STOmics / Stereopy

A toolkit of spatial transcriptomic analysis.
MIT License
184 stars 64 forks source link

Is there a way to subset a StereoExpData by cell (or bin) ID? #155

Closed bmill3r closed 1 year ago

bmill3r commented 1 year ago

Hello,

I would like to subset the DNBs that are outside of the tissue cut area.

For example:

import stereo as st

## all the DNBs
bin1 = st.io.read_gef(bin_path, bin_size=1)

## just the DNBs within the tissue region
tissue_bin1 = st.io.read_gef(tissuebin_path, bin_size=1)

## indices of DNBs for each obejct
idx1 = bin1.cells.to_df().index
idx2 = tissue_bin1.cells.to_df().index

## indices of DNBs not in tissue region
dnbs_outside_tissue = idx1[~idx1.isin(idx2)]

I tried to use st.tl.filter_cells() but this does not seem to work:

out_tissue_bin1 = bin1.tl.filter_cells(bin1,
                                             cell_list = dnbs_outside_tissue.values.tolist(),
                                             inplace = False)
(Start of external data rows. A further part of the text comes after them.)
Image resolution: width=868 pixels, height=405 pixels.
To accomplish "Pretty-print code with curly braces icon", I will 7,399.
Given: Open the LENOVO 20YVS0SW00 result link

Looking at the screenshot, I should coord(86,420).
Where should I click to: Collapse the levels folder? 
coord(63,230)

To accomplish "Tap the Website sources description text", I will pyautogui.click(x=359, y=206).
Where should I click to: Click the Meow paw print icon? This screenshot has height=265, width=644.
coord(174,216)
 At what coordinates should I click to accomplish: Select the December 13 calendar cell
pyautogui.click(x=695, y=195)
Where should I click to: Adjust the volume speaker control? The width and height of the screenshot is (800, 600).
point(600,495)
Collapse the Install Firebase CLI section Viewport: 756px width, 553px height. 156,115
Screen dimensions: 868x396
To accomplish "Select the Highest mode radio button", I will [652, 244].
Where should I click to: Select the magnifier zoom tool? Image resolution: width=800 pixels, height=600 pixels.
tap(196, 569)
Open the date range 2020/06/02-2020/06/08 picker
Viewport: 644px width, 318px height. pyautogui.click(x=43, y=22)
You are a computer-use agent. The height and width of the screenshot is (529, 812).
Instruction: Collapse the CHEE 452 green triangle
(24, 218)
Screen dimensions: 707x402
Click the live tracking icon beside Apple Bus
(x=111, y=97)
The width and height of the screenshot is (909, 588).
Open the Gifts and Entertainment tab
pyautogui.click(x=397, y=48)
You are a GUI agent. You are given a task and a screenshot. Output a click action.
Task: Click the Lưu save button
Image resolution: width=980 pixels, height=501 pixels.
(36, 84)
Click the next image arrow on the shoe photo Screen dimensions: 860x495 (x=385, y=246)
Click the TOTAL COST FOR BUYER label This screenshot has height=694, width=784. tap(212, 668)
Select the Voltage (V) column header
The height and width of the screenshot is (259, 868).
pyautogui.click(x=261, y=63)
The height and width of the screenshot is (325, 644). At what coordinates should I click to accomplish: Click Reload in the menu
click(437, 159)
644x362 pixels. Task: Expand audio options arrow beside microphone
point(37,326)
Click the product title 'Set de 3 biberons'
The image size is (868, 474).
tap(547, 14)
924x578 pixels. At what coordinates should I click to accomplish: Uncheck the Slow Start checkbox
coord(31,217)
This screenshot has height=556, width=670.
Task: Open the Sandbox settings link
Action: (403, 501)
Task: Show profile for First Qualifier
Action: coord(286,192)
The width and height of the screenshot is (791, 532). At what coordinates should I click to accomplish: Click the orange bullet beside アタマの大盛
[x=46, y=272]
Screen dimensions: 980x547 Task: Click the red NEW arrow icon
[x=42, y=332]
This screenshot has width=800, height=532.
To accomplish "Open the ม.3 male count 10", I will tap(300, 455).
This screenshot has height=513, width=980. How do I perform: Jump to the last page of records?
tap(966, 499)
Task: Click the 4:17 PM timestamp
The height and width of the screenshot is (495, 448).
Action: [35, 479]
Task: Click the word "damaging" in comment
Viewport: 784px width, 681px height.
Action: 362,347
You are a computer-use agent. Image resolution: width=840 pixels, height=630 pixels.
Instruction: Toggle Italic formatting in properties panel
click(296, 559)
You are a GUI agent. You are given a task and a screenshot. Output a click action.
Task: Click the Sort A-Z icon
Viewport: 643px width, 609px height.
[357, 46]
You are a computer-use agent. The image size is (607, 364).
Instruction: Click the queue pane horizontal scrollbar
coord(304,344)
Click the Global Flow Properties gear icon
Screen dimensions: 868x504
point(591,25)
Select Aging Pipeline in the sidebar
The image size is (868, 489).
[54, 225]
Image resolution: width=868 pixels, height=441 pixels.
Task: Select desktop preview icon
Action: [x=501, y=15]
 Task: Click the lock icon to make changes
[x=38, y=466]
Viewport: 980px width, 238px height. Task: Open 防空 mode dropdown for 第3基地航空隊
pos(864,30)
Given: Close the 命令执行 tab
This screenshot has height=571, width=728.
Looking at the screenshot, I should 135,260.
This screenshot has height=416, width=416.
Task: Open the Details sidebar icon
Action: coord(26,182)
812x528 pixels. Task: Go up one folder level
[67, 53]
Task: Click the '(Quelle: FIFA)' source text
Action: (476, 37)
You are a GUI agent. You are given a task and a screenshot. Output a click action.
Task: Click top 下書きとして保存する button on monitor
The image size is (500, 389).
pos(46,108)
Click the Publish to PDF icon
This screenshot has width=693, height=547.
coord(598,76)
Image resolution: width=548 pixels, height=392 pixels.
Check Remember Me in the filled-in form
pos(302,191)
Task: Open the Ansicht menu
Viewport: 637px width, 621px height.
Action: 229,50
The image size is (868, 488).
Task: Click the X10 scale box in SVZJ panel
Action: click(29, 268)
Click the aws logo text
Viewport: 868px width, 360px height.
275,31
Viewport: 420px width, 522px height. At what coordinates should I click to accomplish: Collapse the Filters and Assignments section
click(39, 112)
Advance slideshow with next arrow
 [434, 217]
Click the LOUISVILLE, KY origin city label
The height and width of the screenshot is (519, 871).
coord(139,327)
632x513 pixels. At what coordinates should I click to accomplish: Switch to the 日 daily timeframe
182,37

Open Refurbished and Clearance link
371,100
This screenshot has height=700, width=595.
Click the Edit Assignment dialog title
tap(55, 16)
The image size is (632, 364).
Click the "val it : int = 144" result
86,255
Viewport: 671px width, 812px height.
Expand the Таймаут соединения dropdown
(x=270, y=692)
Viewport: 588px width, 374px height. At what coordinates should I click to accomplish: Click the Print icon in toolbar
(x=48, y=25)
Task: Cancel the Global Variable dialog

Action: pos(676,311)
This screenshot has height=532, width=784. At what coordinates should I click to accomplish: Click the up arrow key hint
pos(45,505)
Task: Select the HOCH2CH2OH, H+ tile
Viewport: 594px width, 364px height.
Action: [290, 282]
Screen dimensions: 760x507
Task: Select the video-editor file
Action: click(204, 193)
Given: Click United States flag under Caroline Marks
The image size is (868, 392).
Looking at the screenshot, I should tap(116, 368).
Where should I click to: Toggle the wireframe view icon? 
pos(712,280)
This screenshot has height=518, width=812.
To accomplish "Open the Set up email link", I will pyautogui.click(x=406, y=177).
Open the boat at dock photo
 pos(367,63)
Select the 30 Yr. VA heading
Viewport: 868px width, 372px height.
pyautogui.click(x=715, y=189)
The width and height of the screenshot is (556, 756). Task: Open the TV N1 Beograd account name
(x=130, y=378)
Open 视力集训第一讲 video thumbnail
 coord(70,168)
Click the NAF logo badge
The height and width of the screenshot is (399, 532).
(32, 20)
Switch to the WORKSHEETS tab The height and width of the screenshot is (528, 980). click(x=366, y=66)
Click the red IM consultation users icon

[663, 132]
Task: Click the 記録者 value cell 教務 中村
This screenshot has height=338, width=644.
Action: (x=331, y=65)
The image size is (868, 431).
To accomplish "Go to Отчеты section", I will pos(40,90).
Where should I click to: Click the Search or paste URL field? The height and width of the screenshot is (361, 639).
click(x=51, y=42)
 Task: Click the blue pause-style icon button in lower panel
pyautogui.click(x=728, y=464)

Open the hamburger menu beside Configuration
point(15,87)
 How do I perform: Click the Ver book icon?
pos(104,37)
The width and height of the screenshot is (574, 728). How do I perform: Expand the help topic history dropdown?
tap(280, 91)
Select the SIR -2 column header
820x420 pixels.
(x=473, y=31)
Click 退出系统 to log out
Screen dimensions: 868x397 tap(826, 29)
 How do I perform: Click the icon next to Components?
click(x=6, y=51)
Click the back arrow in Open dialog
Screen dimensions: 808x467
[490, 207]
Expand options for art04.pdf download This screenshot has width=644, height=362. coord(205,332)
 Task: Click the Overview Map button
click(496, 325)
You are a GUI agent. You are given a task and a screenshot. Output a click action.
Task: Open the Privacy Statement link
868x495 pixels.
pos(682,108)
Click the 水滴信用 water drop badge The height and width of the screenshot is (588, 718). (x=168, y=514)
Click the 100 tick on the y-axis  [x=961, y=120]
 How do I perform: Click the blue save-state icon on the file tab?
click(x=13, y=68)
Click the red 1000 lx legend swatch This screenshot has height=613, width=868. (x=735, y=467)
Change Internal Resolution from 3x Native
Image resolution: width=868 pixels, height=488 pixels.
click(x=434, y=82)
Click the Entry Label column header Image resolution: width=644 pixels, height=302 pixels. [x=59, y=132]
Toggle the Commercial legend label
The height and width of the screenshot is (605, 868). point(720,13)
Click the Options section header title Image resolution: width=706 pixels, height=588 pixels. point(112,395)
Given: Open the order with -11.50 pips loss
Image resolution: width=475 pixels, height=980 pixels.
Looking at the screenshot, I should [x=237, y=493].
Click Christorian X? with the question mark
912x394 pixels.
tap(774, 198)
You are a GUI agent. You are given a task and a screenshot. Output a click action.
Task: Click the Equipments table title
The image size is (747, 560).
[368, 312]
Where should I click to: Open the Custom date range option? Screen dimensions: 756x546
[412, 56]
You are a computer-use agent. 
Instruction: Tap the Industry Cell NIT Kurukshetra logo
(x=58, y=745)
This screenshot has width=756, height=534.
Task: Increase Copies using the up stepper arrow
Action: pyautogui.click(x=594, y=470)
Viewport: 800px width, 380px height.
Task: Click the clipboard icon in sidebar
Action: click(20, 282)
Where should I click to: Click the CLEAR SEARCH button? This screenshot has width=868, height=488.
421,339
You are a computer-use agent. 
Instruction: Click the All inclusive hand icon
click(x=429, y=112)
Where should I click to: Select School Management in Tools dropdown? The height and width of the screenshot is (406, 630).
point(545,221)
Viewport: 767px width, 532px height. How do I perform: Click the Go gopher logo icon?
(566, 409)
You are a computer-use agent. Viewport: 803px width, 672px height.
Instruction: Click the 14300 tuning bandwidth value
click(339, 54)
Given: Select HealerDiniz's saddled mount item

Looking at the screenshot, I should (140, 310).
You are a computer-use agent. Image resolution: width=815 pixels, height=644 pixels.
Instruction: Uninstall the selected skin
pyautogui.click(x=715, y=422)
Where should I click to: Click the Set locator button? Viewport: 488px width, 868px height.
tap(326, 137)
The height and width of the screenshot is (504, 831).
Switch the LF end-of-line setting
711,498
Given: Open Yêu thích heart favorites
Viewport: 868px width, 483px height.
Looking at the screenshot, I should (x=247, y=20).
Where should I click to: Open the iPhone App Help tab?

---------------------------------------------------------------------------
TypeError                                 Traceback (most recent call last)
Cell In[58], line 1
----> 1 out_tissue_bin1 = bin1.tl.filter_cells(bin1,
      2                                              cell_list = dnbs_outside_tissue.values.tolist(),
      3                                              inplace = False)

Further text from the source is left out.